Mentre la colonna sonora che si alza dai colli di Roma ci ricorda la marcia al patibolo della Sinfonia fantastica di Berlioz e dal Campidoglio cascano ogni giorno le tessere del mosaico «Capitale» - senza nemmeno l'alibi di uno scossone tellurico - il grande ciclo di poemi sinfonici di Bedrich Smetana, La mia patria, eseguito nella stagione concertistica di Santa Cecilia (e diffuso da Rai 5), ci ha portato il soffio vigoroso di un tempo antico di eroismi e passioni. In quel fiume di musica che sancisce l'ingresso della nazione ceca nell'aristocrazia musicale europea del tardo Ottocento, abbiamo scoperto nel trentacinquenne moravo Jakub Hrua un direttore d'orchestra già in possesso di tante, ottime qualità: concertatore incisivo dal gesto concreto (quando aumenterà l'indipendenza della mano sinistra, la maturazione della tecnica gestuale sarà completa), ottimo «anticipo», temperamento deciso e gusto sempre vigile senza pesantezze retoriche.
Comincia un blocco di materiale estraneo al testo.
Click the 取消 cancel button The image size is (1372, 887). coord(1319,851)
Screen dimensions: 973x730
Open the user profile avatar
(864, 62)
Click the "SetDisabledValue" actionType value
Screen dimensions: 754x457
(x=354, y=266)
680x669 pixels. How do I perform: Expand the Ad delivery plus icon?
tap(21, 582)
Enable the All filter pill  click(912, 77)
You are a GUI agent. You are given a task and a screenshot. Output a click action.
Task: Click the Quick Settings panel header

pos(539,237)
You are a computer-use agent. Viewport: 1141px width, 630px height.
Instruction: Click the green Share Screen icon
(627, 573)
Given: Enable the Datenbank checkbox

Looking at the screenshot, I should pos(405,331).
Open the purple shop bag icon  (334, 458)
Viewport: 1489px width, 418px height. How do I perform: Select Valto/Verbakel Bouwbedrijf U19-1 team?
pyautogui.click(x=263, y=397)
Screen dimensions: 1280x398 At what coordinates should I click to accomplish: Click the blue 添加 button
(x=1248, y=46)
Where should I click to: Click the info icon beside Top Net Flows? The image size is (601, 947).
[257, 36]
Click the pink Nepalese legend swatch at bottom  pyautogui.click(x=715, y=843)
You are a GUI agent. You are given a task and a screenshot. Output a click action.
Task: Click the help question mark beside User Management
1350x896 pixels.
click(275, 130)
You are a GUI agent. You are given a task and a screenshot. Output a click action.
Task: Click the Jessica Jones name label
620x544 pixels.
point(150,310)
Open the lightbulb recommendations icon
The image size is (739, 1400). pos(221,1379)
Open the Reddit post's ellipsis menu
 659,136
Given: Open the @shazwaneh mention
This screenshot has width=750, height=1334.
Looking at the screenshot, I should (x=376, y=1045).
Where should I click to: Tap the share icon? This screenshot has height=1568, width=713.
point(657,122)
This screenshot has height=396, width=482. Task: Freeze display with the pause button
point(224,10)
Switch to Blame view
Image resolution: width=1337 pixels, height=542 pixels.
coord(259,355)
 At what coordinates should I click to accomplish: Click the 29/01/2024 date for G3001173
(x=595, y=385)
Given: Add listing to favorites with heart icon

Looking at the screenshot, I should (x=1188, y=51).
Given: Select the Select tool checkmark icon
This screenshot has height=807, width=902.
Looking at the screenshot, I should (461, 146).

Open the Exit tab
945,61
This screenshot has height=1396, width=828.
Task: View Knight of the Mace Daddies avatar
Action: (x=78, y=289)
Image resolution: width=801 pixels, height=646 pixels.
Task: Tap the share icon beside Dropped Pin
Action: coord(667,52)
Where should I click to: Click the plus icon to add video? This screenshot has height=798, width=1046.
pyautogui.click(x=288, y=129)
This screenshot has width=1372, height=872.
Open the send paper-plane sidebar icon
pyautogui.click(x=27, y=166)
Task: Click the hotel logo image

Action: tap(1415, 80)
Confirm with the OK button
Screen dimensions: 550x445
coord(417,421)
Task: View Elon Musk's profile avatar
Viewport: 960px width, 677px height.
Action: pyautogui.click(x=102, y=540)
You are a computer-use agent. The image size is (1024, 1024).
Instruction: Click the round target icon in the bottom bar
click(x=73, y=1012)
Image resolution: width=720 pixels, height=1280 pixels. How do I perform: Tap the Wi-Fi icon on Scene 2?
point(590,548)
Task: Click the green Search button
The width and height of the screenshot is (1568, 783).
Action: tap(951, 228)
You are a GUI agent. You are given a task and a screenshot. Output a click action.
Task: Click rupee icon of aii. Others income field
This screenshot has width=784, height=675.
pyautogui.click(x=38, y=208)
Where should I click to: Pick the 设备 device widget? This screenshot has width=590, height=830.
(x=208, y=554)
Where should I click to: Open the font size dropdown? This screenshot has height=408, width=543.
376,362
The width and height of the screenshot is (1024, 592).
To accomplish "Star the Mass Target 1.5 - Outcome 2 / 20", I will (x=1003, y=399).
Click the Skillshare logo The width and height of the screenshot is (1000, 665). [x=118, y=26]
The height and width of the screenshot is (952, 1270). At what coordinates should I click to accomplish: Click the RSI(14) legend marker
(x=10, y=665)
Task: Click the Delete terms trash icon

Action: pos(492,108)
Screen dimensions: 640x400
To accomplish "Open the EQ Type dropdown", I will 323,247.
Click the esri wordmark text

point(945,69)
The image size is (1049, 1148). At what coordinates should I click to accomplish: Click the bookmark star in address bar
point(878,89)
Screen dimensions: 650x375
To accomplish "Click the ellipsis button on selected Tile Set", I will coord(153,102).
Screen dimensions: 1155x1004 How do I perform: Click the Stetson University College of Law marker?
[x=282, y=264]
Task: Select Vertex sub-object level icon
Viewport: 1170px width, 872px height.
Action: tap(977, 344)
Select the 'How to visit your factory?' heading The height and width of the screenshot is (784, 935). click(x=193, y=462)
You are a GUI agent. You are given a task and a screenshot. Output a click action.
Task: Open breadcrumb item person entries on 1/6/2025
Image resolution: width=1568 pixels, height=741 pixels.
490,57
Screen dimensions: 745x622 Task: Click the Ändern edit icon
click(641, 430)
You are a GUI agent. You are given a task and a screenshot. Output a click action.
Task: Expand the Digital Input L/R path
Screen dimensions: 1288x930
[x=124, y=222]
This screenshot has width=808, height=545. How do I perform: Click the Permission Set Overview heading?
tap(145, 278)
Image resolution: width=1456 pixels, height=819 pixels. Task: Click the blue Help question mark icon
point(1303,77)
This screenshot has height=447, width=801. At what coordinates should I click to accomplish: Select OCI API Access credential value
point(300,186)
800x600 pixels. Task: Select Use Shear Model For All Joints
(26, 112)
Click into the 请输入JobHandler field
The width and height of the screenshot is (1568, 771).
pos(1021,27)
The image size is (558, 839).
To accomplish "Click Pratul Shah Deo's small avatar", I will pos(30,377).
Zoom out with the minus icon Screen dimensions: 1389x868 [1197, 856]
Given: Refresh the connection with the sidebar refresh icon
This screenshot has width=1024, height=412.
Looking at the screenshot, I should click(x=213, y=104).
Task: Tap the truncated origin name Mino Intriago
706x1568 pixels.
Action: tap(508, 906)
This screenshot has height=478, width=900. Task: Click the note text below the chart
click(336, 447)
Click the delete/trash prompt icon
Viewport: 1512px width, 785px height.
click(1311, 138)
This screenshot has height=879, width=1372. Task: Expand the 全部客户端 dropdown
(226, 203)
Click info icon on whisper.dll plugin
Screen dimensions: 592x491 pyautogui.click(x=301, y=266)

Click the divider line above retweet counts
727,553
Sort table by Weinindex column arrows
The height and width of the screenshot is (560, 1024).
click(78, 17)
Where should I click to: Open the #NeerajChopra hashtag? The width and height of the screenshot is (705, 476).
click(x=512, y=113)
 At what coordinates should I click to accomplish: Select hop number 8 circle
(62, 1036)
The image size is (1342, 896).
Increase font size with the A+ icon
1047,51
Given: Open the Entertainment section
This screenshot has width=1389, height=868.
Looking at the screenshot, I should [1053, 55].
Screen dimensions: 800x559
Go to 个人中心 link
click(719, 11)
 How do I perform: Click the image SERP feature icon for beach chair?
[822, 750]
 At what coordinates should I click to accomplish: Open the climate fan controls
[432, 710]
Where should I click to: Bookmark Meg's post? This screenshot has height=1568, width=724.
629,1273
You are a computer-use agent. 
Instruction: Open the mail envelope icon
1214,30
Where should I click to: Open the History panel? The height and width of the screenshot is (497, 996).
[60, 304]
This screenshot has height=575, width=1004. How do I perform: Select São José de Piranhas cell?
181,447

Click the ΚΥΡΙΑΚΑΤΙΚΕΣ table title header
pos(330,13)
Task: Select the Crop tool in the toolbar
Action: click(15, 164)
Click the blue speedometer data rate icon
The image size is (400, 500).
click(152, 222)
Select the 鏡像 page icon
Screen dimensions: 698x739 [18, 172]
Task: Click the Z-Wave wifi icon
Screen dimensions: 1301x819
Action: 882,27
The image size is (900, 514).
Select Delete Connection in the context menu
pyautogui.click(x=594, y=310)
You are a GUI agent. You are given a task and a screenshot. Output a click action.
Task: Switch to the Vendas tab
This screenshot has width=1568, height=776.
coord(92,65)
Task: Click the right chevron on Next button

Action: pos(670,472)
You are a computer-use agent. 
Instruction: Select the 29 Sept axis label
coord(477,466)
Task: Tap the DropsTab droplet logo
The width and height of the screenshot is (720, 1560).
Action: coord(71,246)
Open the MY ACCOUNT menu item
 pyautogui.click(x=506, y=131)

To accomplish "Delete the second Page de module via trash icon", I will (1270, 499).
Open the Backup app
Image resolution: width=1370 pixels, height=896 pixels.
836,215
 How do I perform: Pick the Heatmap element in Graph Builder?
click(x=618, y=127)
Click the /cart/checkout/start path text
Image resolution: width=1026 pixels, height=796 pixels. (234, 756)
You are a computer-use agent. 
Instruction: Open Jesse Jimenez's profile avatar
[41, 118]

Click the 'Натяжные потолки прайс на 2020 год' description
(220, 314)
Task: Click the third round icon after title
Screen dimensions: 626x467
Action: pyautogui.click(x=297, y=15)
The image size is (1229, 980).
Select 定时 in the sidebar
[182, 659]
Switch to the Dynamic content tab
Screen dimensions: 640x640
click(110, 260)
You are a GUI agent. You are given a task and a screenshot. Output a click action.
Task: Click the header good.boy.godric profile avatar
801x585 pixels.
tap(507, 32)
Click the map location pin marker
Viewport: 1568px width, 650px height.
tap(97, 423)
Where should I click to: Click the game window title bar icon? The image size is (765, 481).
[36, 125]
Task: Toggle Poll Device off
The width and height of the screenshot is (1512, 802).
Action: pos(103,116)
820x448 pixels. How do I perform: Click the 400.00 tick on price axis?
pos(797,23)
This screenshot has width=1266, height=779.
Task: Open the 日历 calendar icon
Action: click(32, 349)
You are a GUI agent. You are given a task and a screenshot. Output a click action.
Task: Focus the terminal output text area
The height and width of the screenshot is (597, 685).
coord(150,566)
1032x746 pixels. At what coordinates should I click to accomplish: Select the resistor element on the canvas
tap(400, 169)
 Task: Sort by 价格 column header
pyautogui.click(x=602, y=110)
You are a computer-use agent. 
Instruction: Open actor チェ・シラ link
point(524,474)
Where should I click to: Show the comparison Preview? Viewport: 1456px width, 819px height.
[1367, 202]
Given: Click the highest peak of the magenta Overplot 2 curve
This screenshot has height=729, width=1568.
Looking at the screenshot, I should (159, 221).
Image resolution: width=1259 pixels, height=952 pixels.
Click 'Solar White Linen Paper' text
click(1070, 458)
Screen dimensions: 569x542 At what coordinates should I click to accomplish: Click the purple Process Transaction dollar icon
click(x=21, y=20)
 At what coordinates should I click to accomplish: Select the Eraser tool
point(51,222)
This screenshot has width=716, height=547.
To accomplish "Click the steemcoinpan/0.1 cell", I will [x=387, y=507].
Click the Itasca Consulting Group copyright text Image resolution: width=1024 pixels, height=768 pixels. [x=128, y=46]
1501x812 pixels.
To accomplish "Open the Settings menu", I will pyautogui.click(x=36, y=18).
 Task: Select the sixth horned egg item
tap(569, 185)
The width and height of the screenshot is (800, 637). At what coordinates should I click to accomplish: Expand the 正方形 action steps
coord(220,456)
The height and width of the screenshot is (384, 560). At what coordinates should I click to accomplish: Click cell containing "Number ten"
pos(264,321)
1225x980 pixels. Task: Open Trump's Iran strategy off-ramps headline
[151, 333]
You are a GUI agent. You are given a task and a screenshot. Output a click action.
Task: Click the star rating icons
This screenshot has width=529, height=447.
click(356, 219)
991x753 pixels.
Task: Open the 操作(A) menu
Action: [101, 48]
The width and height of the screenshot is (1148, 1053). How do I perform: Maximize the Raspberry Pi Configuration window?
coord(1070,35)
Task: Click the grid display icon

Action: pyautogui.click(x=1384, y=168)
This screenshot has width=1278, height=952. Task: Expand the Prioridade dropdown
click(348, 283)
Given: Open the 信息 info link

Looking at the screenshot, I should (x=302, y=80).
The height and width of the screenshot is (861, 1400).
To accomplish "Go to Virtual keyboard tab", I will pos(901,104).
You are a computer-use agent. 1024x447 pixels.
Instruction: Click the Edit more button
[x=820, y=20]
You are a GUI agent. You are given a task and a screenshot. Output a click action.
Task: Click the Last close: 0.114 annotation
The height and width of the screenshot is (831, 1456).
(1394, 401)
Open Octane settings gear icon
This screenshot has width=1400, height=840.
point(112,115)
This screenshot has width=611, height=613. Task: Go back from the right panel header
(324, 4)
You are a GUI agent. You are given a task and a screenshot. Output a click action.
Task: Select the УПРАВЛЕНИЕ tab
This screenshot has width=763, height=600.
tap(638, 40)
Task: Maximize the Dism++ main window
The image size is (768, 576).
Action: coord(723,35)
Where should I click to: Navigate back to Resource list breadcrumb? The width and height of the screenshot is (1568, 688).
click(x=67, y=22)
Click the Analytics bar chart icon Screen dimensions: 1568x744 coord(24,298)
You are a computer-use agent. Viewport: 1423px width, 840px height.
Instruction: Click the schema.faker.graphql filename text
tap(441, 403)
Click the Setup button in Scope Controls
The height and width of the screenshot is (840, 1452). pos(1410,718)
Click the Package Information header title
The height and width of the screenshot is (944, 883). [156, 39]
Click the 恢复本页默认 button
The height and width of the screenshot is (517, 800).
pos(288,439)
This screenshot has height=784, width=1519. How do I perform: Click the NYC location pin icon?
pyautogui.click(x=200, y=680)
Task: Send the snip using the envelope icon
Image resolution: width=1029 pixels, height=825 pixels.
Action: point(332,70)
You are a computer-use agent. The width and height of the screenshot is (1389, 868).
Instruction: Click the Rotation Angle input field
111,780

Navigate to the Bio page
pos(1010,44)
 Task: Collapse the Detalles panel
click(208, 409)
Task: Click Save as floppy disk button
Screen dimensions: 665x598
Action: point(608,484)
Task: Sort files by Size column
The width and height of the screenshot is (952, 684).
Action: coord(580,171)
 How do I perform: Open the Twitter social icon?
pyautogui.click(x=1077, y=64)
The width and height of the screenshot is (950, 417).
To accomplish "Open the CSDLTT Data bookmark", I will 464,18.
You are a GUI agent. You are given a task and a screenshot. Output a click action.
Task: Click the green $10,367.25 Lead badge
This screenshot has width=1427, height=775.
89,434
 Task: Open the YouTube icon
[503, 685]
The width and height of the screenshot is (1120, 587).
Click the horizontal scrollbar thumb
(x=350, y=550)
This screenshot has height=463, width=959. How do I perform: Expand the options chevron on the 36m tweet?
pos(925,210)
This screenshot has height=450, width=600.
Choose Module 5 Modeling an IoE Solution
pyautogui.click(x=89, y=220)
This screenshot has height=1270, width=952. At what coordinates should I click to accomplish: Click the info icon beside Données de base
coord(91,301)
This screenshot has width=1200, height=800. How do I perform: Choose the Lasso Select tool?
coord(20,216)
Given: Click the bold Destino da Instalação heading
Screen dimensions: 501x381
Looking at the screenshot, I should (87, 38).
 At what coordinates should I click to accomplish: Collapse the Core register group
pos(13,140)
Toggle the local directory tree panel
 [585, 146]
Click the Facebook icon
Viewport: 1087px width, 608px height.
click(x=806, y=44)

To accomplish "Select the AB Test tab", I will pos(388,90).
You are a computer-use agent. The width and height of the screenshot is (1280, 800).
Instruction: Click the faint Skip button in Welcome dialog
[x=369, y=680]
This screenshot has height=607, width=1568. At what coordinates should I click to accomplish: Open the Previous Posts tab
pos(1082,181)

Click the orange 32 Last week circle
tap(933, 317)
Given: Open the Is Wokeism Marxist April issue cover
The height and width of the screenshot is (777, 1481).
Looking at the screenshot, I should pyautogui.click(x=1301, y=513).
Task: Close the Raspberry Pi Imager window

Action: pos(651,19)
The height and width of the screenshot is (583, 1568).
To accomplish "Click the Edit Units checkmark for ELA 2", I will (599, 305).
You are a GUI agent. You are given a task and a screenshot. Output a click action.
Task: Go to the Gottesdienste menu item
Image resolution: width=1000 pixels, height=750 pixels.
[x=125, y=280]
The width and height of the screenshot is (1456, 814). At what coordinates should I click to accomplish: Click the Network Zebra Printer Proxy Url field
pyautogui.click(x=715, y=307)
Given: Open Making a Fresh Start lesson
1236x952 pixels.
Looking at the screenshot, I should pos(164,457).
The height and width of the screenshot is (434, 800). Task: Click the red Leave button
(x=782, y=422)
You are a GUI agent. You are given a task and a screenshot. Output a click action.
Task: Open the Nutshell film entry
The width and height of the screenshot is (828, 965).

Sotto la sua galvanizzante guida l'Orchestra ceciliana conferma di vivere una delle sue stagioni migliori (i meriti sono da dividere fra i signori professori d'orchestra e il direttore musicale), in controtendenza con quanto accade sull'avvilente scena politica dell'Urbe. Una consolazione non trascurabile in questi tempi di confusione e scoramento, anzi uno sprone a rialzarsi dalla polvere, altrimenti l'elmo di Scipio rimane la maschera di ferro.